*** Exercise data Section Begins ***

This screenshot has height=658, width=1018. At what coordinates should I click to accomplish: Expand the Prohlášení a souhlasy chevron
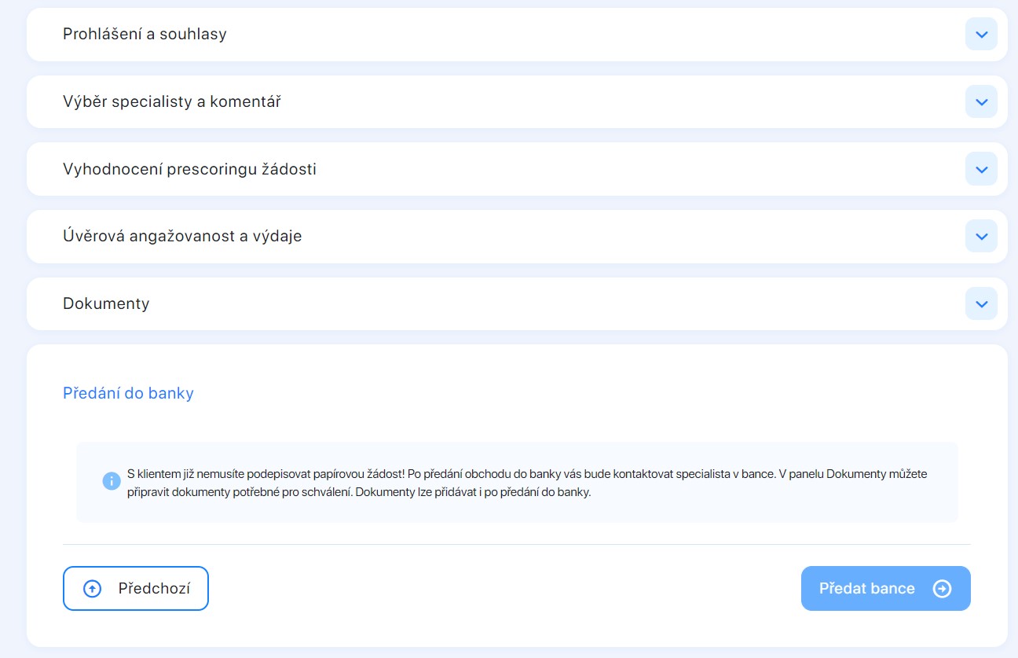tap(981, 35)
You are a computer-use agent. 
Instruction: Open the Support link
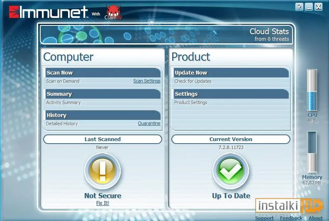[264, 218]
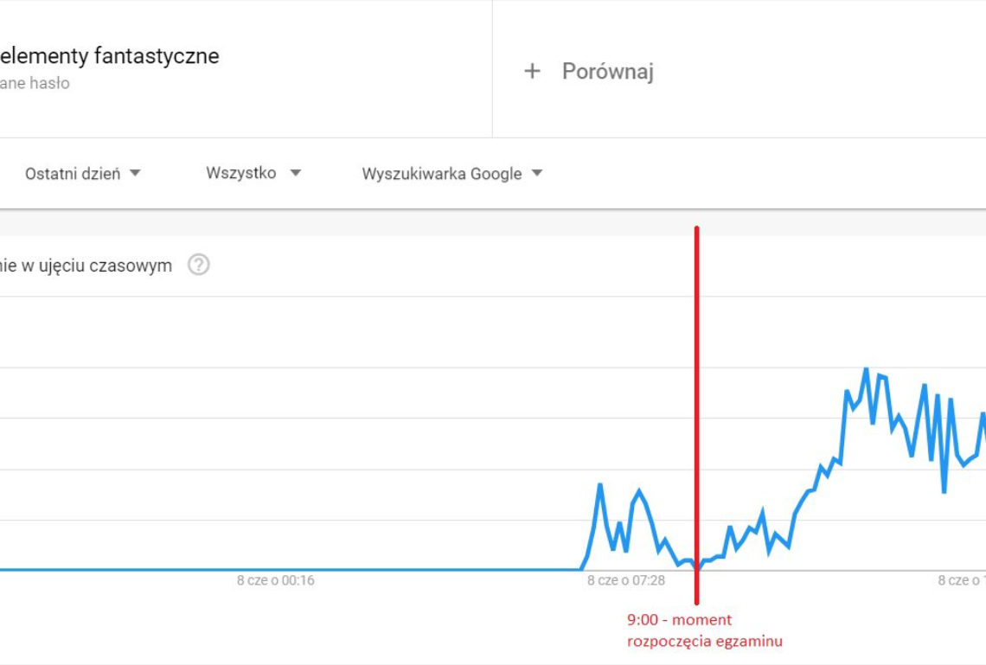
Task: Click the arrow next to Wszystko
Action: pos(296,173)
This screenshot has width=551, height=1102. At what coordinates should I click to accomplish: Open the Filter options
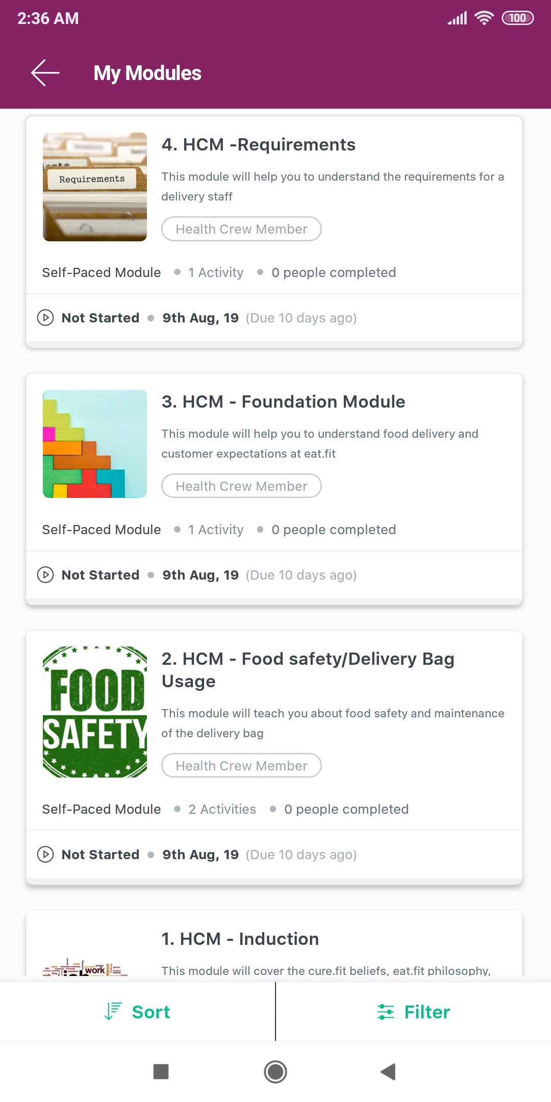click(427, 1012)
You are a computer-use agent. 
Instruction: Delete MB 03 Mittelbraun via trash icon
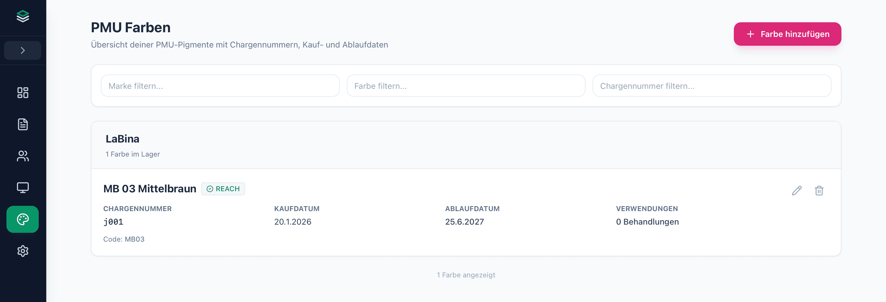(819, 191)
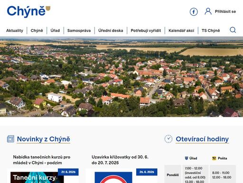Open the Chýně menu item
243x183 pixels.
click(x=37, y=31)
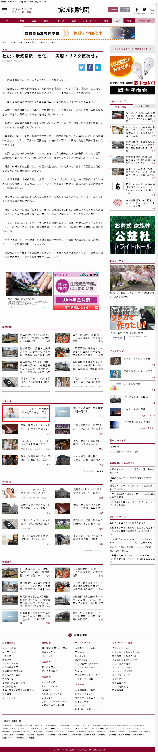Viewport: 158px width, 752px height.
Task: Click the 京都新聞 logo in the header
Action: 73,10
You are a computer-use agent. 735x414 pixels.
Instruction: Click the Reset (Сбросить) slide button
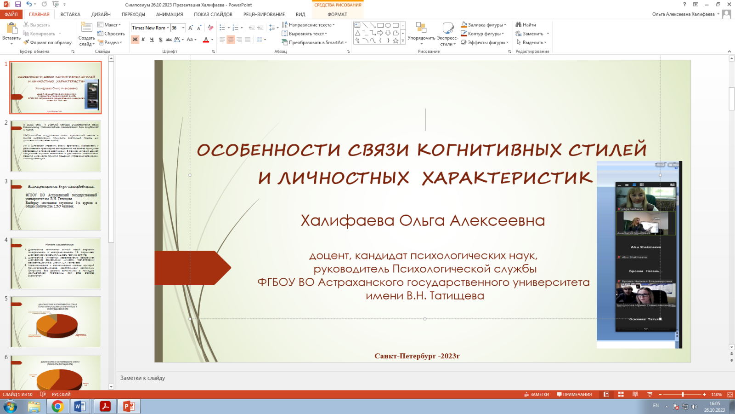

*** Exercise data Section Ends ***

Pictures don't belong in the copy. Retype exactly the lines from the one with "Instruction: Open the Support link" through the last line of the records.

__Solution to the problem__
Instruction: Open the Support link
[264, 218]
Task: Click the arrow next to Wszystko
Action: pos(296,173)
This screenshot has width=551, height=1102. At what coordinates should I click to accomplish: Open the Filter options
click(427, 1012)
You are a computer-use agent. 
Instruction: Delete MB 03 Mittelbraun via trash icon
(819, 191)
Open the Chýně menu item
243x183 pixels.
click(x=37, y=31)
Viewport: 158px width, 752px height.
Task: Click the 京都新聞 logo in the header
Action: 73,10
You are a computer-use agent. 735x414 pixels.
Instruction: Click the Reset (Сбросить) slide button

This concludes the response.